• _Page text_:
Jérémie Renier as Paul, Marisa Tomei as Irene and Brendan Gleeson as Jimmy in Frankie

Decamping from his New York City base, writer-director Ira Sachs travels to the picturesque Portuguese town of Sintra for this intimate, intricate sketch of family life. Essentially, Frankie is the kind of walky-talky ensemble drama set in balmy European climes and featuring an international cast that Woody Allen made during his tourist-auteur phase (Vicky Cristina Barcelona (2008); To Rome with Love (2012)), further cementing Sachs’ recent reputation as a would-be Woody.

Returning from Sach’s previous films Little Men (2016) and Love Is Strange (2014) is a keen interest in the dramatic sparks that fly when family units collide. Here, Isabelle Huppert and Brendan Gleeson form a pan-European, Gallic-Gaelic power couple as film star Frankie and her husband Jimmy, holidaying in Portugal with their extended brood, a Venn-diagram family made up of step-siblings and former spouses, including Frankie’s ex Michel (Pascal Greggory), their son Paul (Jérémie Renier), Jimmy’s daughter Sylvia (Vinette Robinson) and her teenage girl Maya (The Girl With All The Gifts’ Sennia Nanua). Also along for the ride is Irene (Marisa Tomei), a hair stylist friend of Frankie’s from films past, and Gary (Greg Kinnear), a second unit DP for Hollywood productions such as Star Wars (“George Lucas has been very good to me”), whose very presence scuppers Frankie’s plans to play the matriarchal matchmaker and introduce Irene to Paul.

• _Information shown_:
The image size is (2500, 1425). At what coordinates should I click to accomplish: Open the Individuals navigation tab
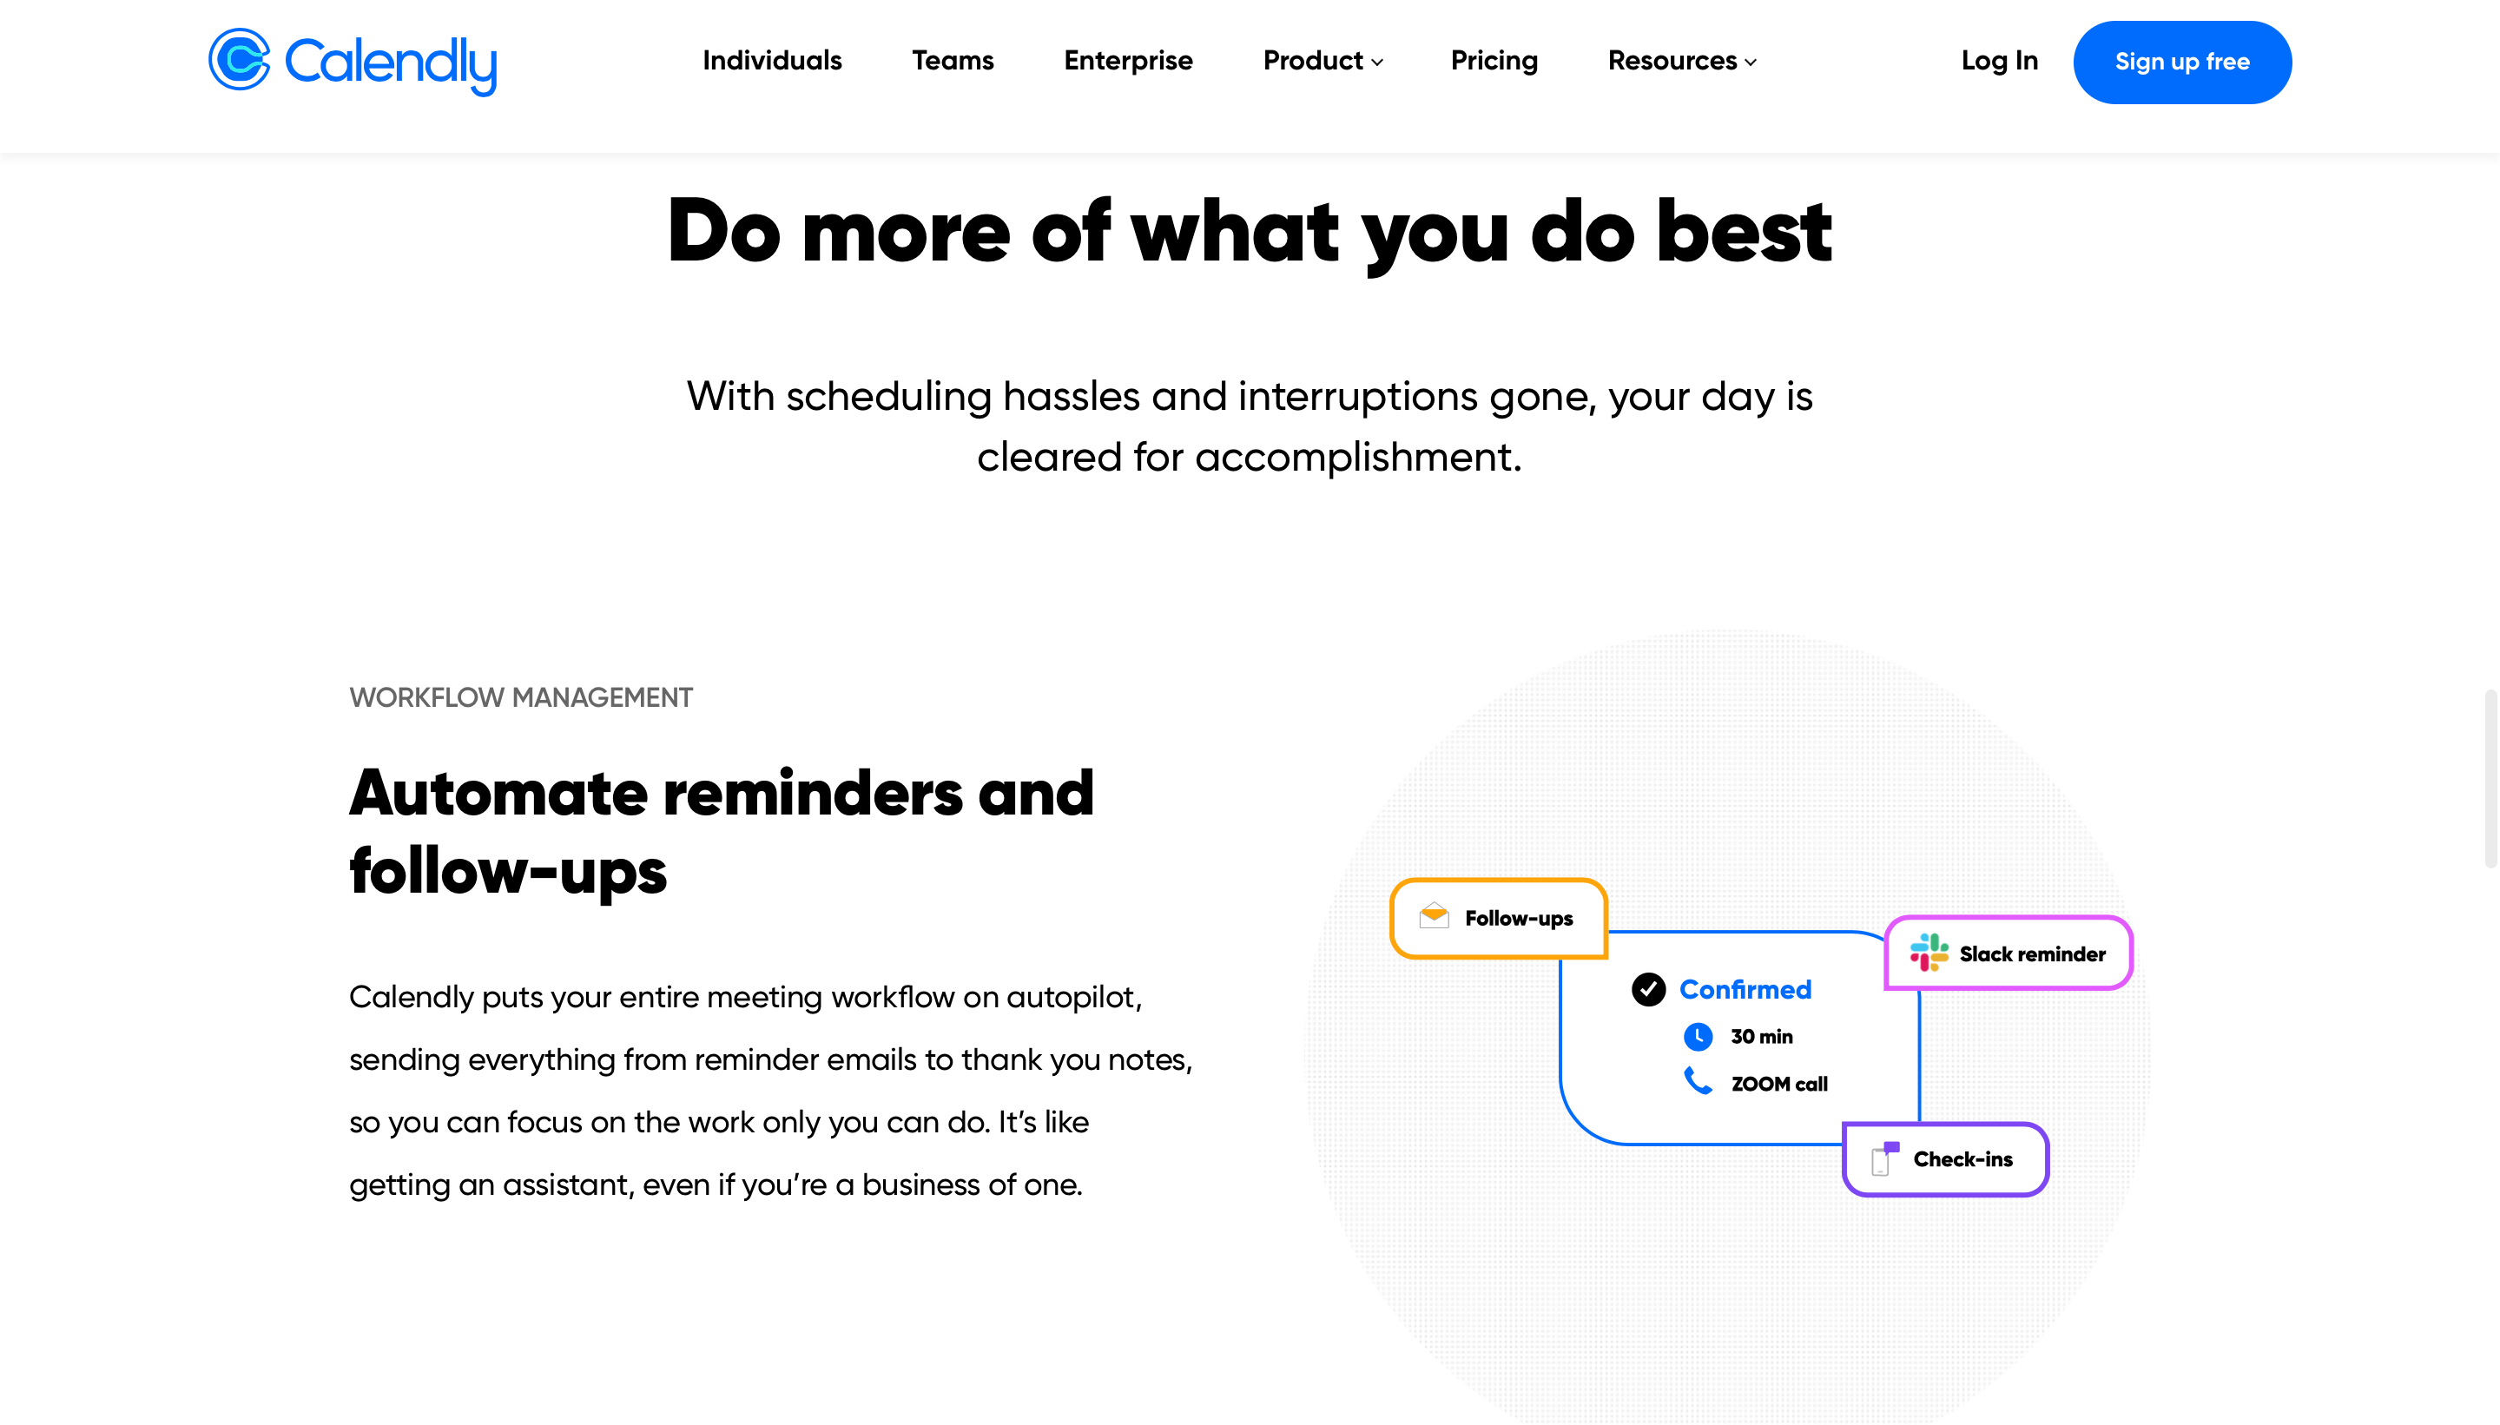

• _Required actions_:
(a) Reproduce the stretch of the review of Frankie from "Decamping from his" through "a would-be Woody.".
(b) Name every actor mentioned in the review of Frankie.
(c) According to the review of Frankie, why does the film further cement Ira Sachs' reputation as a would-be Woody?

• _Task-by-task results_:
(a)
Decamping from his New York City base, writer-director Ira Sachs travels to the picturesque Portuguese town of Sintra for this intimate, intricate sketch of family life. Essentially, Frankie is the kind of walky-talky ensemble drama set in balmy European climes and featuring an international cast that Woody Allen made during his tourist-auteur phase (Vicky Cristina Barcelona (2008); To Rome with Love (2012)), further cementing Sachs’ recent reputation as a would-be Woody.

(b) Jérémie Renier, Marisa Tomei, Brendan Gleeson, Isabelle Huppert, Pascal Greggory, Vinette Robinson, Sennia Nanua, Greg Kinnear

(c) Frankie is a walky-talky ensemble drama set in balmy European climes with an international cast. That is the kind of film Woody Allen made during his tourist-auteur phase, such as Vicky Cristina Barcelona and To Rome with Love.